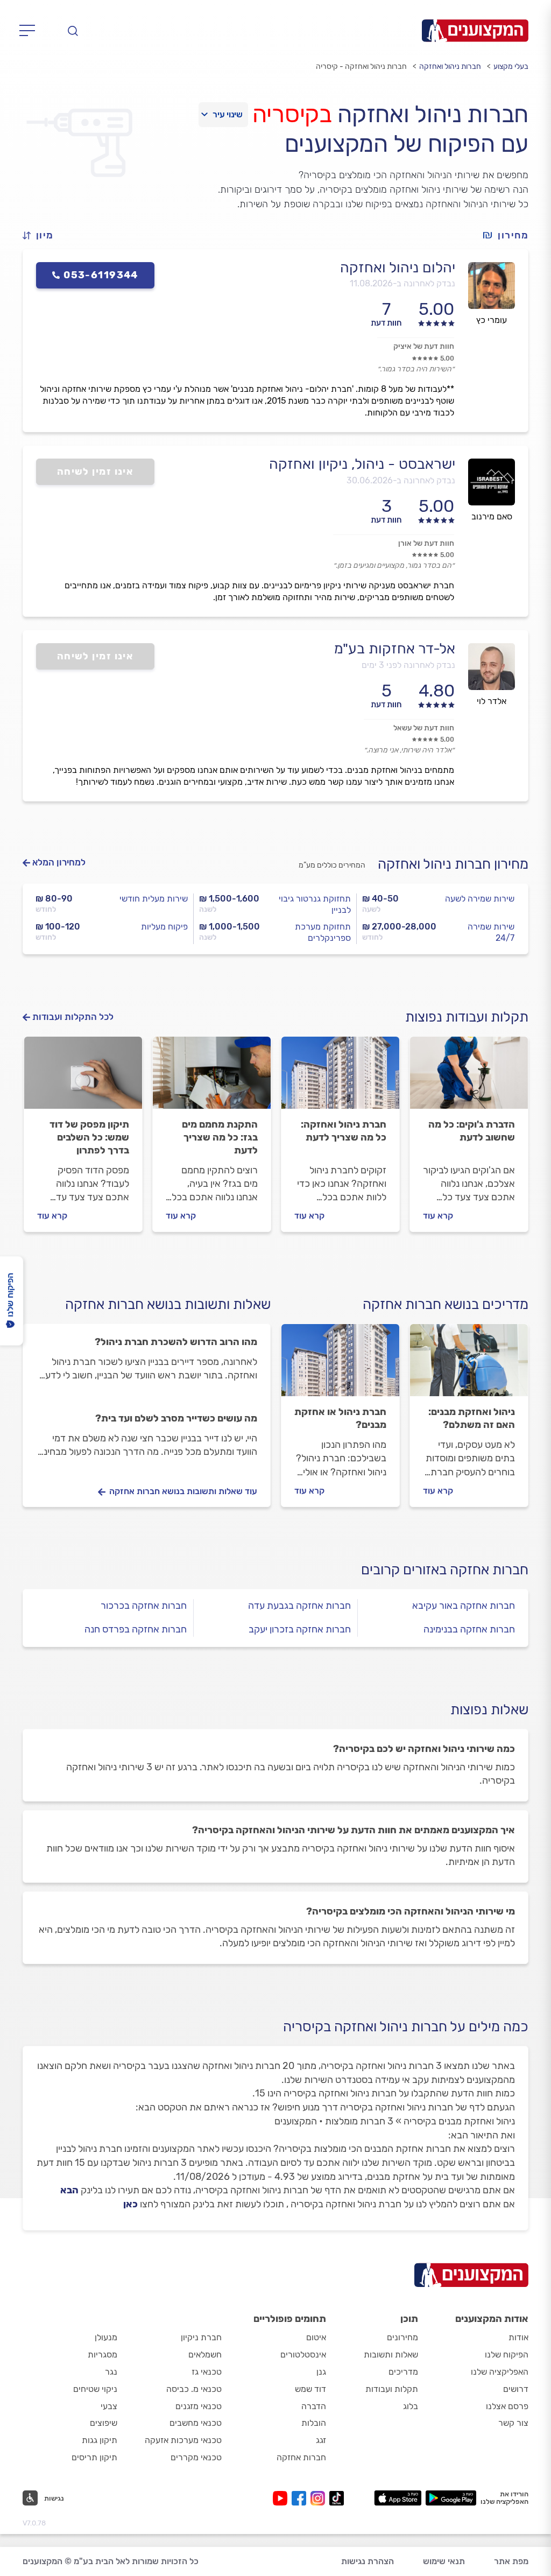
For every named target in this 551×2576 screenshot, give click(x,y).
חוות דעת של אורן (426, 543)
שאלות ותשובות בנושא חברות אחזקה (168, 1304)
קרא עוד (438, 1215)
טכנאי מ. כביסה (194, 2389)
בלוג (410, 2406)
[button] (42, 235)
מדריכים (403, 2372)
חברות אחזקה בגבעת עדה (299, 1605)
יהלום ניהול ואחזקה (397, 267)
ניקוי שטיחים (95, 2389)
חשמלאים (205, 2354)
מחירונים (402, 2337)
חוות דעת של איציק (423, 346)
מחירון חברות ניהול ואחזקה (453, 864)
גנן (321, 2372)
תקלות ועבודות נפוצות (466, 1017)
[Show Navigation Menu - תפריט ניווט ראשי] (30, 31)
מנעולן (106, 2337)
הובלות (313, 2423)
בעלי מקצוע (510, 66)
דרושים (515, 2389)
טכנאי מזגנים (198, 2406)
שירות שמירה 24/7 (491, 932)
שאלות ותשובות (391, 2354)
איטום (316, 2337)
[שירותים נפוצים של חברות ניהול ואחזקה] (340, 1077)
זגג (321, 2440)
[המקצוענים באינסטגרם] (319, 2498)
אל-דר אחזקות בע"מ (394, 648)
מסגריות (102, 2354)
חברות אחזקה (301, 2457)
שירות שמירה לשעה (479, 898)
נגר (111, 2372)
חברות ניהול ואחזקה (450, 66)
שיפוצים (103, 2423)
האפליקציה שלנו (499, 2372)
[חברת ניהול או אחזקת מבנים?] (340, 1365)
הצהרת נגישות (367, 2561)
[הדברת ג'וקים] (469, 1077)
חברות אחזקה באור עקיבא (463, 1605)
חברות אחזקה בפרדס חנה (135, 1629)
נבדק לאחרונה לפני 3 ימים (408, 665)
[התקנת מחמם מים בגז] (212, 1077)
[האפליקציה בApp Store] (397, 2497)
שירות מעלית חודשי (153, 898)
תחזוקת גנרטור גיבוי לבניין (315, 904)
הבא (69, 2190)
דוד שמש (310, 2389)
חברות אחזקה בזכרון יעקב (300, 1629)
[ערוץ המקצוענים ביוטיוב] (282, 2498)
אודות (518, 2337)
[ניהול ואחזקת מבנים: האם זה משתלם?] (469, 1365)
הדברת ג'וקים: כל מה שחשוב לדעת (471, 1130)
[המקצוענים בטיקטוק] (336, 2498)
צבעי (109, 2406)
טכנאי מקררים (196, 2457)
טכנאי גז (207, 2372)
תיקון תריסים (94, 2457)
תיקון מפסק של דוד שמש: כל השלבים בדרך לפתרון (89, 1137)
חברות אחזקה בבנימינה (469, 1629)
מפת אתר (511, 2561)
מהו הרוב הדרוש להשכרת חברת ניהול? (176, 1342)
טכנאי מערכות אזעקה (183, 2440)
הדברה (313, 2406)
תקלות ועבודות (391, 2389)
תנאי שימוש (444, 2561)
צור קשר (513, 2423)
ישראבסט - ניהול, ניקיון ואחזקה (362, 464)
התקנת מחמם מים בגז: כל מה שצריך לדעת (220, 1137)
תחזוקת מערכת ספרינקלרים (323, 932)
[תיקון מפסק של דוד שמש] (83, 1077)
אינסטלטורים (303, 2354)
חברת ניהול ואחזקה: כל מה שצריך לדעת (343, 1130)
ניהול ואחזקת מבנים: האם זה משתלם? (471, 1418)
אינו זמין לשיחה (95, 471)
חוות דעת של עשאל (423, 728)
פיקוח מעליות (164, 926)
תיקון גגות (99, 2440)
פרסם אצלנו (507, 2406)
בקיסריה (291, 114)
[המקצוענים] (475, 30)
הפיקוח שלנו (506, 2354)
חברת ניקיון (201, 2337)
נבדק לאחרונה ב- (402, 283)
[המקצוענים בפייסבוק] (301, 2498)
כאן (130, 2204)
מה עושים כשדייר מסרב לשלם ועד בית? (176, 1418)
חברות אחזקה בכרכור (144, 1605)
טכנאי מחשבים (195, 2423)
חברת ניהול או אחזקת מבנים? (340, 1418)
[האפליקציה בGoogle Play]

-------------------------

Please restate the lines above exactly, starting at the first line of the data and stopping at the line containing "מחירונים (402, 2337)", which is included. Omit pictures.

For every named target in this 551×2576 screenshot, give click(x,y).
חוות דעת של אורן (426, 543)
שאלות ותשובות בנושא חברות אחזקה (168, 1304)
קרא עוד (438, 1215)
טכנאי מ. כביסה (194, 2389)
בלוג (410, 2406)
[button] (42, 235)
מדריכים (403, 2372)
חברות אחזקה בגבעת עדה (299, 1605)
יהלום ניהול ואחזקה (397, 267)
ניקוי שטיחים (95, 2389)
חשמלאים (205, 2354)
מחירונים (402, 2337)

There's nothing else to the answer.